The Abbazia di San Giorgio Maggiore was designed by the Renaissance architect Andrea Palladio Courtesy of Sutton Communications
The white-hot glow of the Abbazia di San Giorgio Maggiore can quite literally dazzle visitors as they make their way to the 16th-century Benedictine church from across the water. The church, with its imposing columns and façade made of white marble, was designed by the renowned Renaissance architect Andrea Palladio. Its silhouette at dusk has been captured by Claude Monet, while inside there are paintings by the likes of Tintoretto and Jacopo Bassano. The interior with its chequerboard flooring and engaged columns is surprisingly light and airy. For the duration of the Biennale it will host new works by the Belgian artist Berlinde De Bruyckere, who has created sculptures especially for the nave, sacristy and aisles. Her works are often made from combining materials such as animal skin, wood and metal, and are inspired by religious iconography.

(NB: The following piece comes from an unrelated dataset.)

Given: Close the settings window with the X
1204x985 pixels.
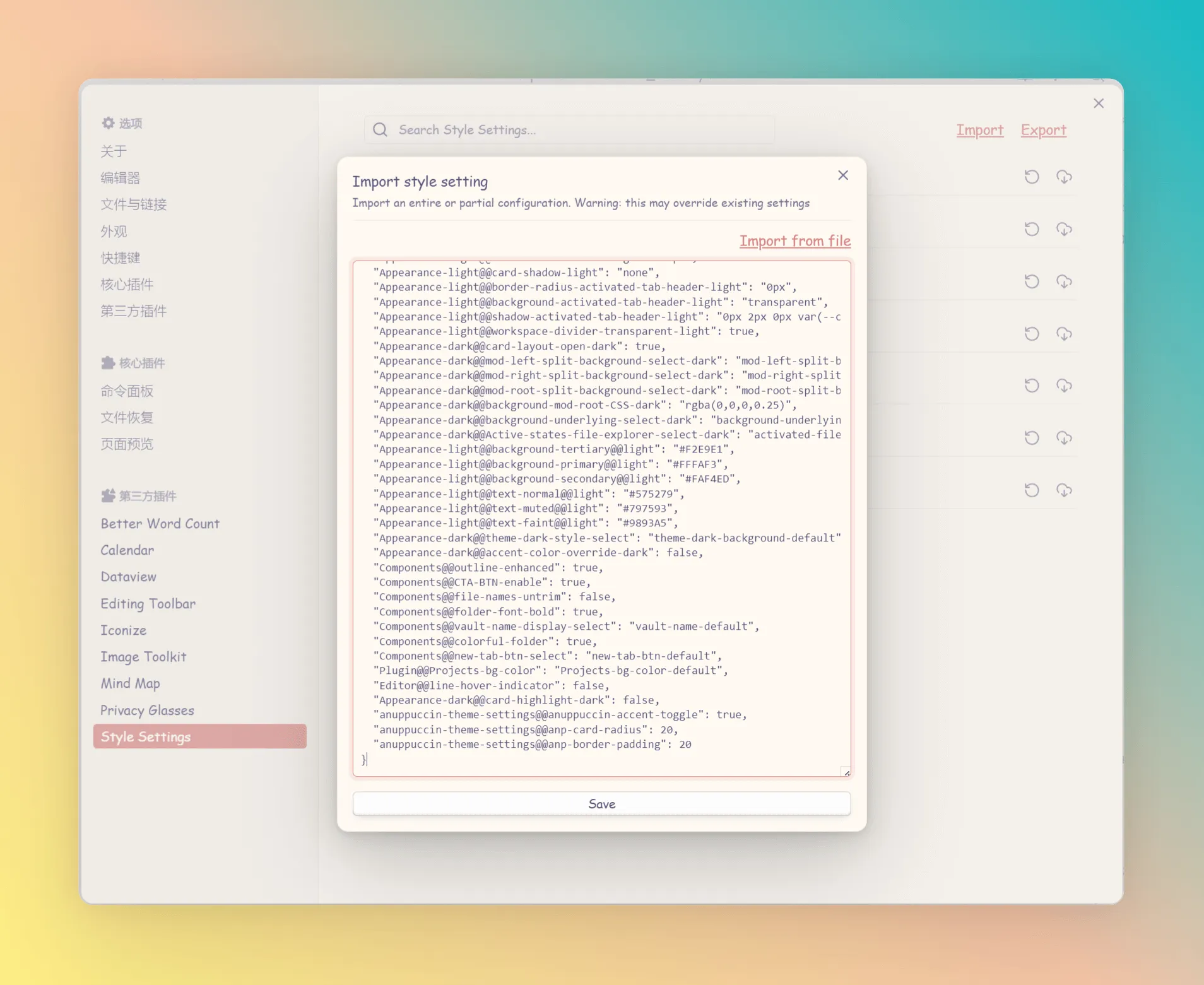Looking at the screenshot, I should click(1099, 103).
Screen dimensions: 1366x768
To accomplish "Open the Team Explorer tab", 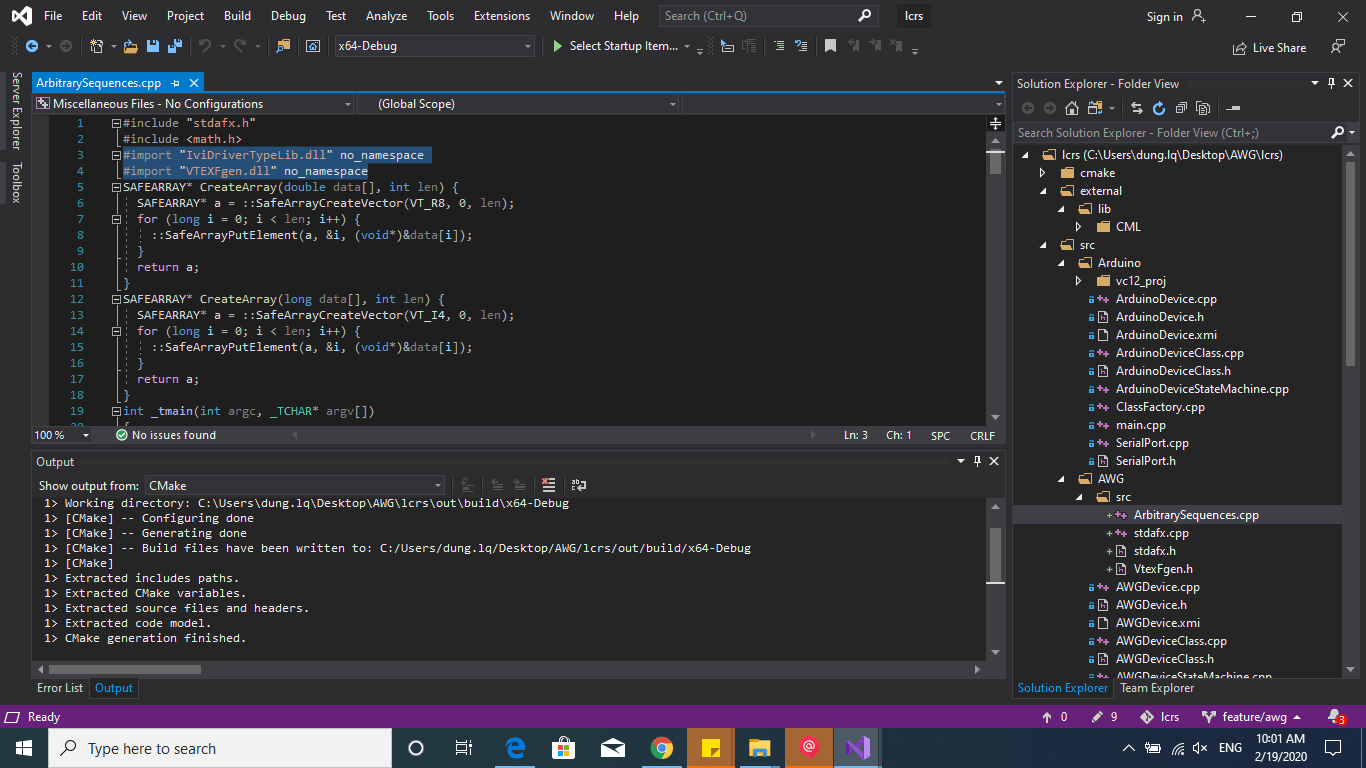I will tap(1157, 688).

The Complesso dell’Ospedaletto was once a famed concert venue Giacomo Bianco
Another Palladian gem is the Complesso dell’Ospedaletto, which was founded as a hospital for the destitute in the early 16th century. The building has undergone several alterations over the centuries, including the addition of its Baroque façade, and inside there are frescoes and paintings by artists such as Giovanni Battista Tiepolo and Pietro Liberi. The building became famous for its concerts, and its oval-shaped Sala della Musica is a definite highlight. You can almost hear the instruments and patter of dog’s paws running down the steps in some of the late 18th-century trompe l’oeil frescoes by Jacopo Guarana and Agostino Mengozzi Colonna. A group exhibition of contemporary art organised by Fondazione In Between Art Film, Nebula, will draw on these surroundings with an immersive exhibition. The show will take fog—which rolls in off the Venetian lagoon—as its inspiration and will include eight new site-specific video installations.

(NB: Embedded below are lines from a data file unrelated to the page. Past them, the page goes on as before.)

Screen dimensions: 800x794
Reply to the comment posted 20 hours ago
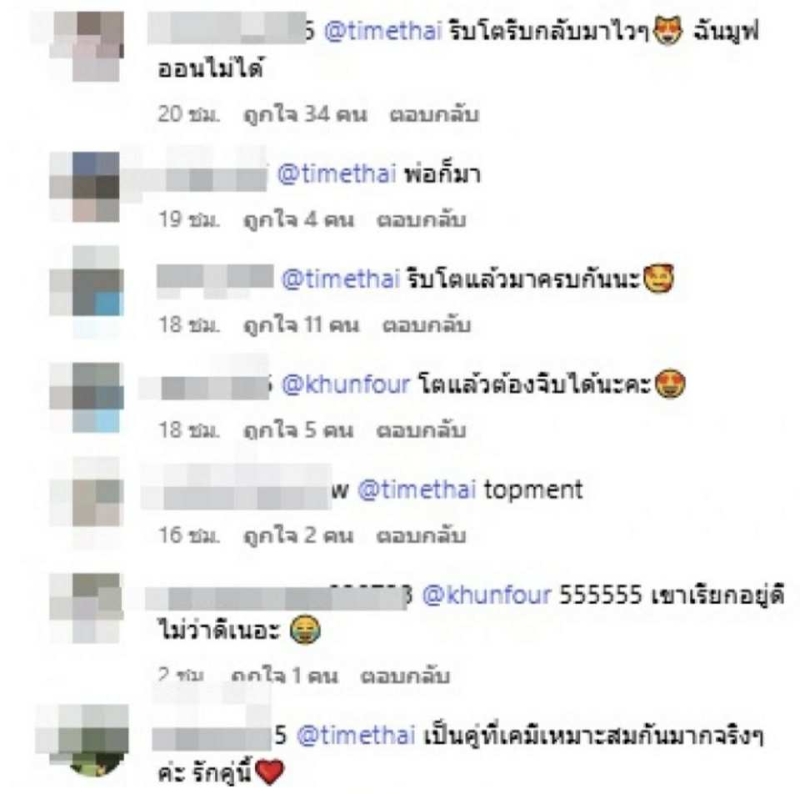[434, 114]
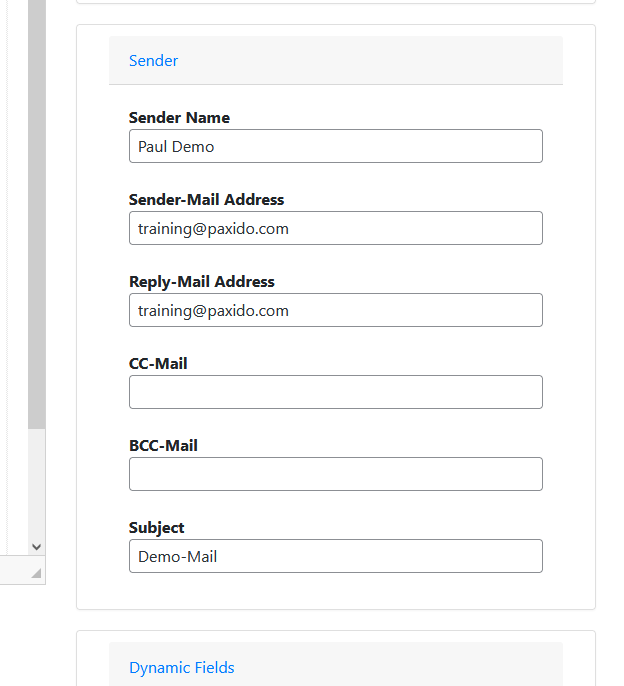Click the Subject label
The width and height of the screenshot is (624, 686).
point(156,528)
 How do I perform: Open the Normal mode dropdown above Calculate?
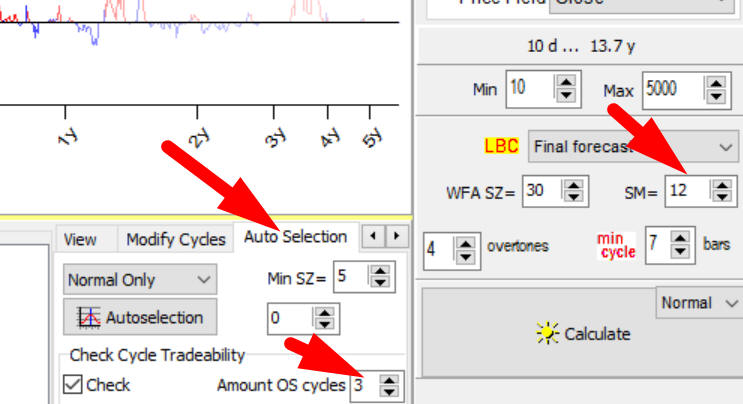[x=698, y=302]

The largest church in Venice, Santa Maria Gloriosa houses Titian’s tomb and his Pesaro Madonna (1519-26) Peregrine/Alamy Stock Photo
Though not hosting a Biennale exhibition, the spectacular Santa Maria Gloriosa dei Frari is worth a visit in itself because of the absolute masterpieces it contains. As well as being the largest church in Venice, Santa Maria Gloriosa houses Titian’s tomb and one of his greatest works, the near 5m-tall Pesaro Madonna (1519-26). The painting hangs in the basilica for which it was painted five centuries ago and depicts its commissioner Jacopo Pesaro alongside members of his family in a scene showing the Virgin Mary, Christ child and Saint Peter. Although the church’s brick exterior is not as grandiose as others in the city, it more than makes up for it with its interior treats. Beneath its vaulted Gothic ceiling are, among other treasures, a painted wooden sculpture of Saint John the Baptist by Donatello, a white marble pyramid monument to Antonio Canova (pictured above), an exquisitely worked wooden choir screen, and Giovanni Bellini’s Madonna and Child with Saints Nicholas of Bari, Peter, Mark, and Benedict (1488). John Ruskin called the latter one of “the best pictures in the world”, but the same could be said for several examples found in the church.
The Chinese artist Yu Hong's site-specific works are appearing in the Chiesetta della Misericordia Chiesetta della Misericordia of Art Events
“The name’s Misericordia, Chiesetta della Misericordia.” The medieval former church in the Cannaregio district played a brief, albeit thrilling, part in the 1979 James Bond film Moonraker. As Bond, played by Roger Moore, is pursued along the city’s canals, a tourist gondola is sliced in two by the chasing speedboat with the enraptured couple oblivious to the missing front of their boat as they drift towards the Chiesetta. Moore is not the only star in town—if you cast your eyes upward, the church’s ceiling is covered in golden ones painted on a deep blue background. The rest of the space is pared back, with exposed brickwork reflecting the church’s deconsecration in the 1970s. But paintings by the Chinese artist Yu Hong, in the shape of altarpieces, tondos and religious icons, will be filling the empty spots. The site-specific suite of works depict hands, feet and writhing bodies on gold backgrounds painted in the Socialist Realist style that the artist was trained in. The curator Alexandra Munroe says that she has “always envisioned staging a show of Yu Hong’s work in Italy, where the power of her art can engage and contest with the humanist themes of the Italian Baroque, itself a historical source of the Socialist Realism styles that shaped the artist’s foundation.”